***** PAGE *****

While in a trance - PhotoReading my Japanese dictionary - ideas about Ross'
nephew came naturally. Hope they're useful.

1) Speed seduction has been very useful to me, though my lady needs neither
kissing or f****** at all, just yet, she needs help with her work. Some
embedded commands seduced her into accepting help. Rapport, breathing,
deepened the understanding. We got to the point of answering a question at
the same time with the same words.

Thank you for your help, Ross. I found that a spiritual, mental & working
relationship is even deeper and longer lasting than a couple of hours in
bed.

You have great resources at your disposal. Make a plan carefully - then do it.

2) A man does not need kicking when he is down and asking for help!
>Give him the free Speed Seduction Home Study Course so he
>can get laid and teach him how to say, "Fucked Up" a lot

3) I wonder if the boy can respond very well to:
>So..how can I reframe/change his beliefs about winning/losing/being in
>pain, etc?

It is important for him to see ways in which his father is trying to help
him. His father is probably trying hard, though desperately misguided. It
is hard for a child to take on the resources of an older man, though not
completely impossible.

It would be useful if he can come to see that he has an opportunity to gain
great strength (with help from his elders) from his present distress. The
abuse would make it really easy to dissociate from the present and to see
developing into someone strong and understanding in the future.

I would suggest a sport or karate, (mine is sailing,) as one vehicle to
this change of perception. Ross' embedded commands would get the nephew
into something in no time. The only trick being to make the program long
term.

4) Dad needs some embedded commands to get him to realise that his good
intentions in correcting his child need professional guidance. The way that
they are being expressed, right now, is coming off as abuse instead of
education.

5) Find the positive in all of the situation and work through that. How?
Dialogue with this august group, then with a practitioner in your area. You
cannot see yur own problems clearly; you will all need hands on help.

6) If all else really fails: child may need to be separated from parent, at
least untill the parent responds to treatment ( for his own abuse?).

I shall be interested to see other responses to a really difficult situation.

*****

● WRITTEN PROBLEM 1
In the message about Ross' nephew, which activity does the writer name as their own sport?

***** RECORD LIST *****

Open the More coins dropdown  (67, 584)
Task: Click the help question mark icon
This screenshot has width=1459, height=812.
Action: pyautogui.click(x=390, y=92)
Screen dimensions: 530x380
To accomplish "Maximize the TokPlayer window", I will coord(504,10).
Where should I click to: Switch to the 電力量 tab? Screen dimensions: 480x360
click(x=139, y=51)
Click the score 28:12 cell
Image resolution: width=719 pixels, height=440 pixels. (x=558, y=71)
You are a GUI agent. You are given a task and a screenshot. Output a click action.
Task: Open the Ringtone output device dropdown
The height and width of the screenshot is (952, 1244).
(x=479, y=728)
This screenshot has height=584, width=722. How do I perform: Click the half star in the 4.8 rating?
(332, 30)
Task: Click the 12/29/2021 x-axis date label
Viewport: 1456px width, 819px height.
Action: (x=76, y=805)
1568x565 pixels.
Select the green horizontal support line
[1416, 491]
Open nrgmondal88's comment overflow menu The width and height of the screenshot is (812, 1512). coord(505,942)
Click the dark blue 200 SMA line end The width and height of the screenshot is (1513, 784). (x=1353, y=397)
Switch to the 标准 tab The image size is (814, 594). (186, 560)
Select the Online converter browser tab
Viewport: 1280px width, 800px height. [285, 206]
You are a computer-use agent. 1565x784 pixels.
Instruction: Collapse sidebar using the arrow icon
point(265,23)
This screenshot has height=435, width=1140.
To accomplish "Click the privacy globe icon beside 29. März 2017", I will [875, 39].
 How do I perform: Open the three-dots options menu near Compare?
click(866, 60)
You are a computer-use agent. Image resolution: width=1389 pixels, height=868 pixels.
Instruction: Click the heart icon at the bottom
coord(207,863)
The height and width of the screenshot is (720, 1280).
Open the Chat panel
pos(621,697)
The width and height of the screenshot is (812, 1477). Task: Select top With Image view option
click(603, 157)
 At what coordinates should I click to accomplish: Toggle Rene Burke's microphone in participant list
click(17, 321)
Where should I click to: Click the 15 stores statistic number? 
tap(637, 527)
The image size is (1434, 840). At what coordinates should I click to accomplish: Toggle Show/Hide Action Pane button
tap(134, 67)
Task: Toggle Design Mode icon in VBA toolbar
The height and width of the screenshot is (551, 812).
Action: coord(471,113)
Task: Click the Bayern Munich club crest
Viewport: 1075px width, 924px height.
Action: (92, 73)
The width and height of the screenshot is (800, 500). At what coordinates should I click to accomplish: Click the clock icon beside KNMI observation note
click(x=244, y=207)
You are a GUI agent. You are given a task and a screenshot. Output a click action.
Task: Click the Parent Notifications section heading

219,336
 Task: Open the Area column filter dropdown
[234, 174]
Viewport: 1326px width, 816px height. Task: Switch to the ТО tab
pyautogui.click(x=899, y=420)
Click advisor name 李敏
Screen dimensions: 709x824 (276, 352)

*****

● WRITTEN PROBLEM 2
In the rows, reproduce everything from the line containing "Task: Click the help question mark icon" down to the line containing "click(x=139, y=51)", including both of those lines. Give only those lines.

● WORKED SOLUTION 1
Sailing.

● WORKED SOLUTION 2
Task: Click the help question mark icon
This screenshot has width=1459, height=812.
Action: pyautogui.click(x=390, y=92)
Screen dimensions: 530x380
To accomplish "Maximize the TokPlayer window", I will coord(504,10).
Where should I click to: Switch to the 電力量 tab? Screen dimensions: 480x360
click(x=139, y=51)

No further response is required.